- [Task prompt]:
Your reply must contain the lines from the one with "This screenshot has height=696, width=1568." through the last line of the material, exact and complete, with no pictures and no other text.

** Exercise data follows **

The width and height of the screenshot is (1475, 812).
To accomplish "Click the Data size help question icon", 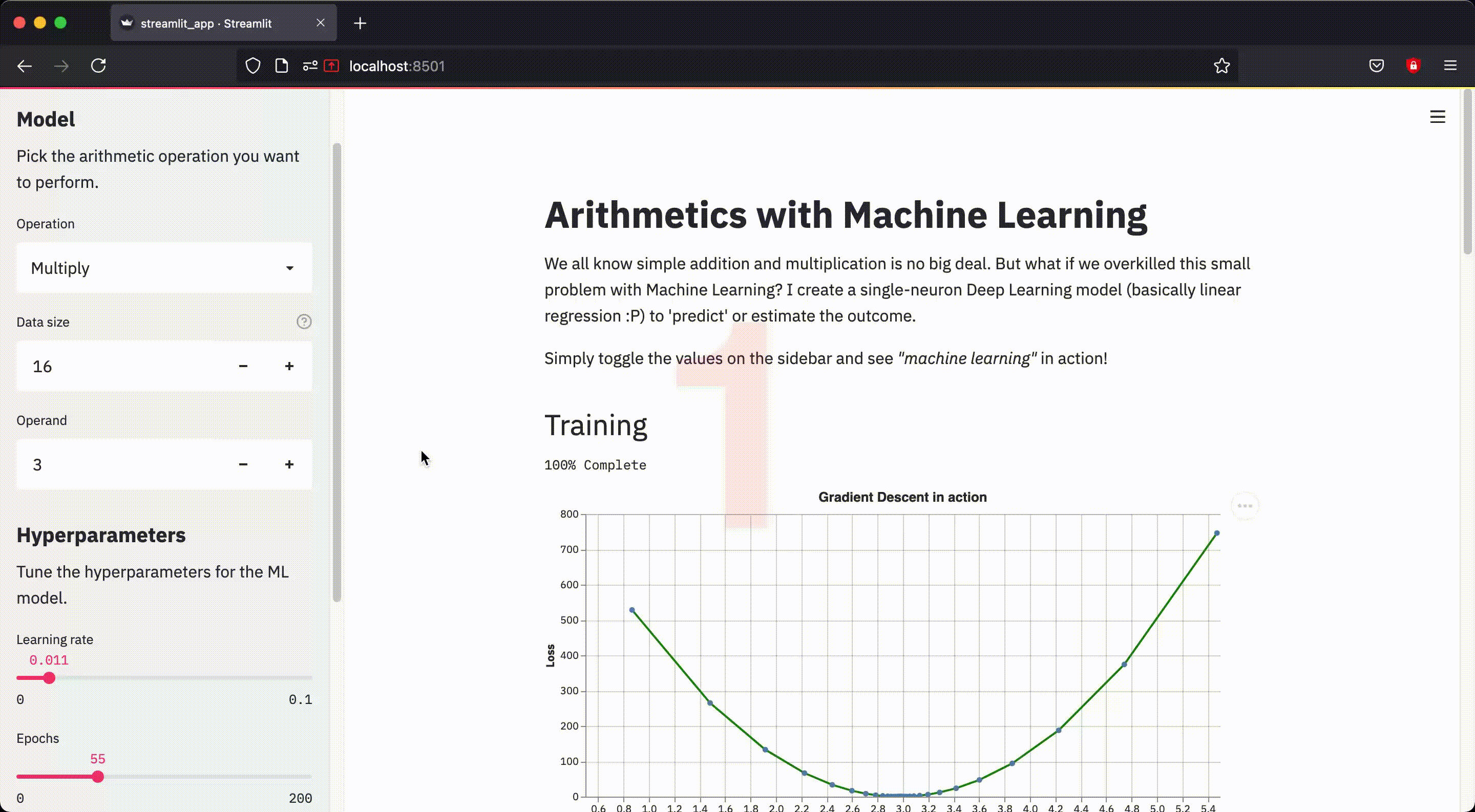I will click(x=304, y=322).
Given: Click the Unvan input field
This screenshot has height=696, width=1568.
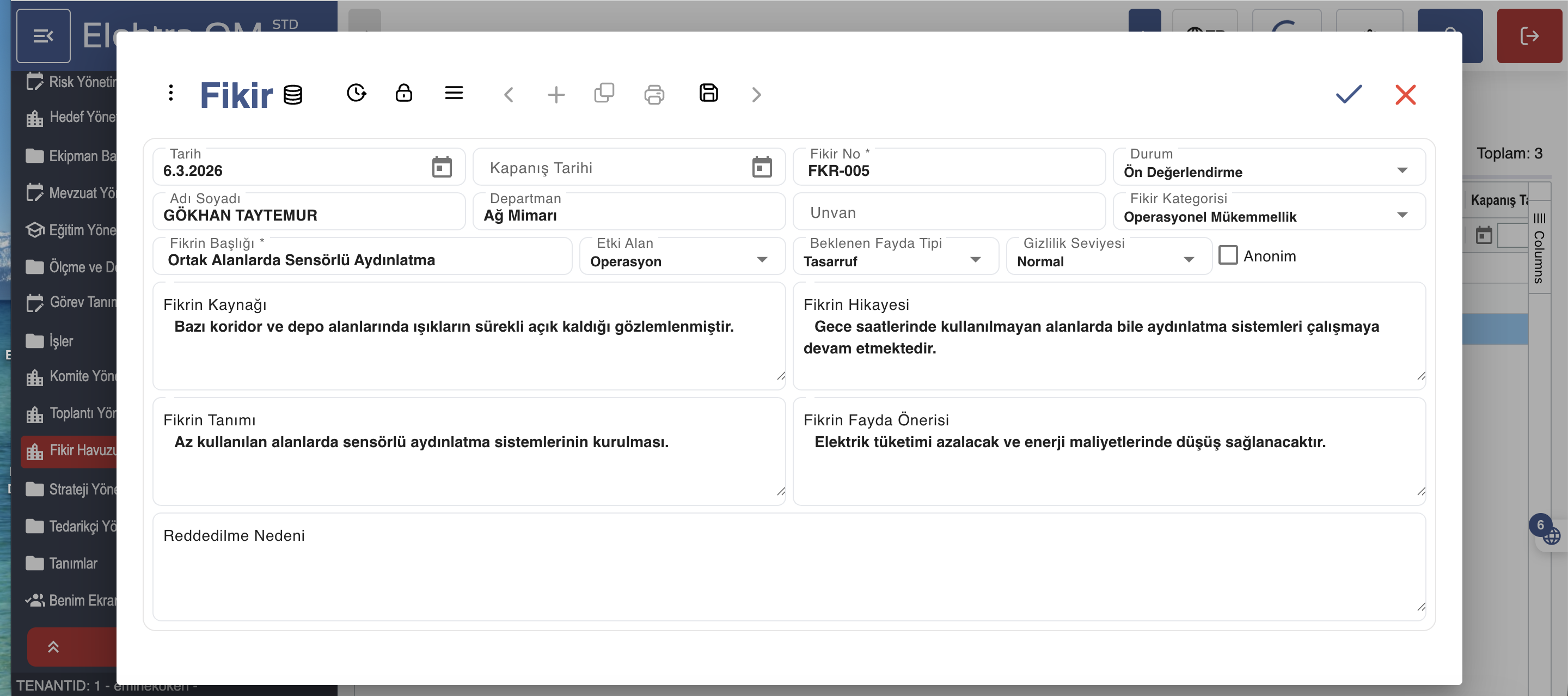Looking at the screenshot, I should click(x=948, y=212).
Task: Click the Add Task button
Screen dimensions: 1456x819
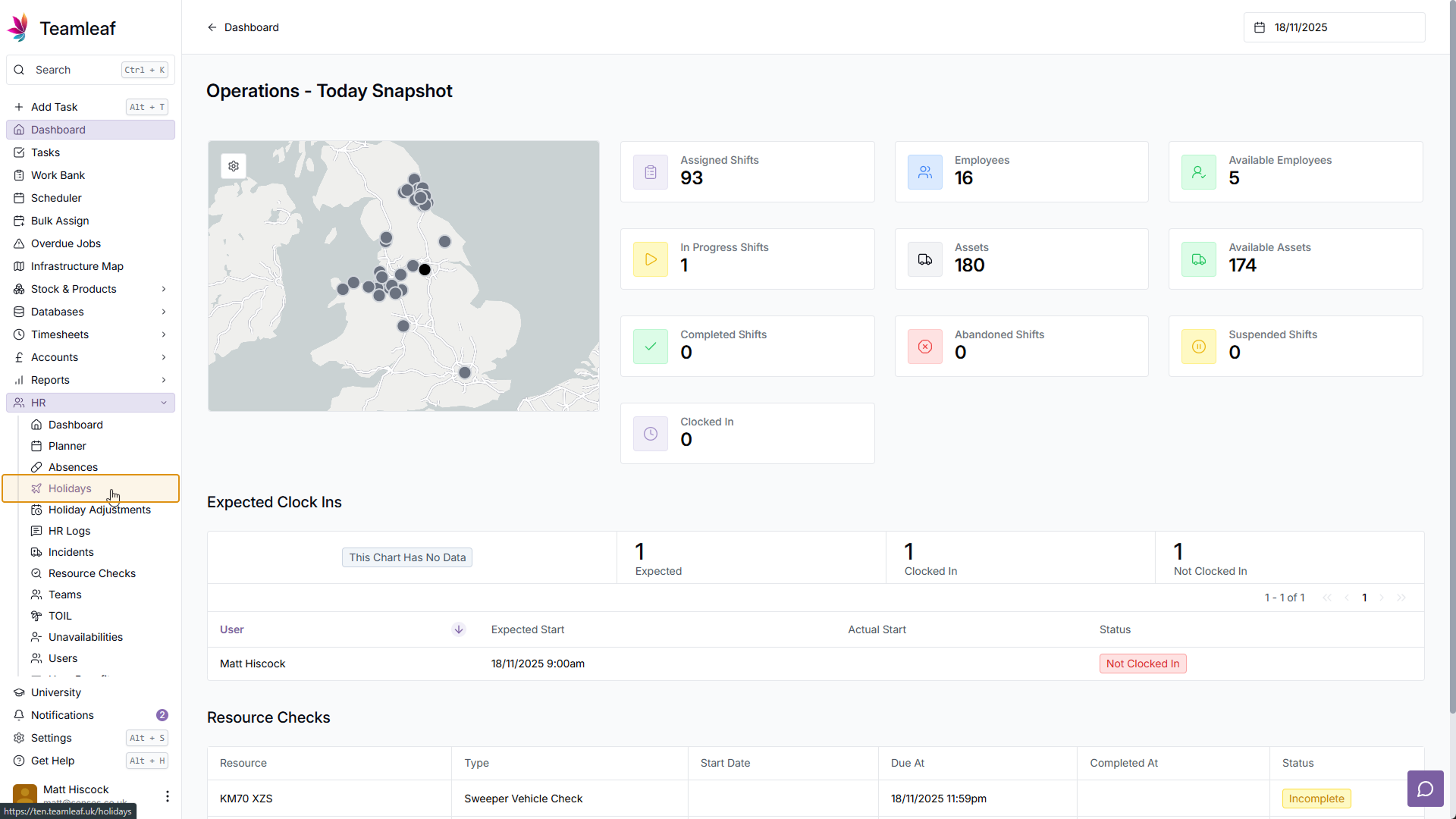Action: pyautogui.click(x=54, y=107)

** End of Exercise data **

- [Expected answer]:
This screenshot has height=696, width=1568.
Looking at the screenshot, I should click(x=948, y=212).
Task: Click the Add Task button
Screen dimensions: 1456x819
Action: pyautogui.click(x=54, y=107)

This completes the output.